- What the task requires -
Exact reproduction required: print each line of the material below.

----------------------------------------

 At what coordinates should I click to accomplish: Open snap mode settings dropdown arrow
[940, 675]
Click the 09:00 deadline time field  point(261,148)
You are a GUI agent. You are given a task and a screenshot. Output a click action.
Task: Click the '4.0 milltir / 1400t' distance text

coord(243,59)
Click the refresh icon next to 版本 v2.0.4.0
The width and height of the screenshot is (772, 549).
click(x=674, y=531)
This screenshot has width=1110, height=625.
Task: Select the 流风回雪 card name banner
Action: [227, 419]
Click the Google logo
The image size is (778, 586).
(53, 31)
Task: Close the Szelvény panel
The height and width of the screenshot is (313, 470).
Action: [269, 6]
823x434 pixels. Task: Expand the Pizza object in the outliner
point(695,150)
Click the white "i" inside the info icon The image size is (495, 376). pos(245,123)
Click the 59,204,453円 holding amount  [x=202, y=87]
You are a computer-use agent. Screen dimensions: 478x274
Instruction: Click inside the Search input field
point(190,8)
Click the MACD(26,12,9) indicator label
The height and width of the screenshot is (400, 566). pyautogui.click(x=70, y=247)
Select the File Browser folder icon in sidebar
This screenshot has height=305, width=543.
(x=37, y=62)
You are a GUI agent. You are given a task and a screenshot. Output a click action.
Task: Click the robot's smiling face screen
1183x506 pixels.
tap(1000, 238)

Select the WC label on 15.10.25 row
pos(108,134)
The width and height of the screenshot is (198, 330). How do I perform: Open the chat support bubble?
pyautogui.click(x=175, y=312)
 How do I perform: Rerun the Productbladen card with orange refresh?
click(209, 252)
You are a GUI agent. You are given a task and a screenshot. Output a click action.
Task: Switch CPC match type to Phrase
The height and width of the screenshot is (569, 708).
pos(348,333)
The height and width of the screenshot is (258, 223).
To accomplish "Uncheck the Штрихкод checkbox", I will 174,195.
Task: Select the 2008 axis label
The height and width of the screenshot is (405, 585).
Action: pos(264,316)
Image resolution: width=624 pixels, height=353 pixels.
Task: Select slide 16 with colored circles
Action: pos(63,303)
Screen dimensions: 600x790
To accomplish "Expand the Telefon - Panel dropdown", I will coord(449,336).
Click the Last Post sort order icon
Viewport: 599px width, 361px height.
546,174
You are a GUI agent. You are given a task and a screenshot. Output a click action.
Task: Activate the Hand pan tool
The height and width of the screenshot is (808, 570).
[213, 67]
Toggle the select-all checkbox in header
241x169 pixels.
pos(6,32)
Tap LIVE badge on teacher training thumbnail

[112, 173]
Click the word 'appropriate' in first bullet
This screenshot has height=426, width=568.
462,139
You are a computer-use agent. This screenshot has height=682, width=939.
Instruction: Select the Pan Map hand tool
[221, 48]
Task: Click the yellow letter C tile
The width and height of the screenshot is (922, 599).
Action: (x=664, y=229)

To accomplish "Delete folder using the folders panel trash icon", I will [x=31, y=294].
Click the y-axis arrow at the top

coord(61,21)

----------------------------------------

- Output for this task -
 At what coordinates should I click to accomplish: Open snap mode settings dropdown arrow
[940, 675]
Click the 09:00 deadline time field  point(261,148)
You are a GUI agent. You are given a task and a screenshot. Output a click action.
Task: Click the '4.0 milltir / 1400t' distance text

coord(243,59)
Click the refresh icon next to 版本 v2.0.4.0
The width and height of the screenshot is (772, 549).
click(x=674, y=531)
This screenshot has width=1110, height=625.
Task: Select the 流风回雪 card name banner
Action: [227, 419]
Click the Google logo
The image size is (778, 586).
(53, 31)
Task: Close the Szelvény panel
The height and width of the screenshot is (313, 470).
Action: [269, 6]
823x434 pixels. Task: Expand the Pizza object in the outliner
point(695,150)
Click the white "i" inside the info icon The image size is (495, 376). pos(245,123)
Click the 59,204,453円 holding amount  [x=202, y=87]
You are a computer-use agent. Screen dimensions: 478x274
Instruction: Click inside the Search input field
point(190,8)
Click the MACD(26,12,9) indicator label
The height and width of the screenshot is (400, 566). pyautogui.click(x=70, y=247)
Select the File Browser folder icon in sidebar
This screenshot has height=305, width=543.
(x=37, y=62)
You are a GUI agent. You are given a task and a screenshot. Output a click action.
Task: Click the robot's smiling face screen
1183x506 pixels.
tap(1000, 238)

Select the WC label on 15.10.25 row
pos(108,134)
The width and height of the screenshot is (198, 330). How do I perform: Open the chat support bubble?
pyautogui.click(x=175, y=312)
 How do I perform: Rerun the Productbladen card with orange refresh?
click(209, 252)
You are a GUI agent. You are given a task and a screenshot. Output a click action.
Task: Switch CPC match type to Phrase
The height and width of the screenshot is (569, 708).
pos(348,333)
The height and width of the screenshot is (258, 223).
To accomplish "Uncheck the Штрихкод checkbox", I will 174,195.
Task: Select the 2008 axis label
The height and width of the screenshot is (405, 585).
Action: pos(264,316)
Image resolution: width=624 pixels, height=353 pixels.
Task: Select slide 16 with colored circles
Action: pos(63,303)
Screen dimensions: 600x790
To accomplish "Expand the Telefon - Panel dropdown", I will coord(449,336).
Click the Last Post sort order icon
Viewport: 599px width, 361px height.
546,174
You are a GUI agent. You are given a task and a screenshot. Output a click action.
Task: Activate the Hand pan tool
The height and width of the screenshot is (808, 570).
[213, 67]
Toggle the select-all checkbox in header
241x169 pixels.
pos(6,32)
Tap LIVE badge on teacher training thumbnail

[112, 173]
Click the word 'appropriate' in first bullet
This screenshot has height=426, width=568.
462,139
You are a computer-use agent. This screenshot has height=682, width=939.
Instruction: Select the Pan Map hand tool
[221, 48]
Task: Click the yellow letter C tile
The width and height of the screenshot is (922, 599).
Action: (x=664, y=229)

To accomplish "Delete folder using the folders panel trash icon", I will [x=31, y=294].
Click the y-axis arrow at the top

coord(61,21)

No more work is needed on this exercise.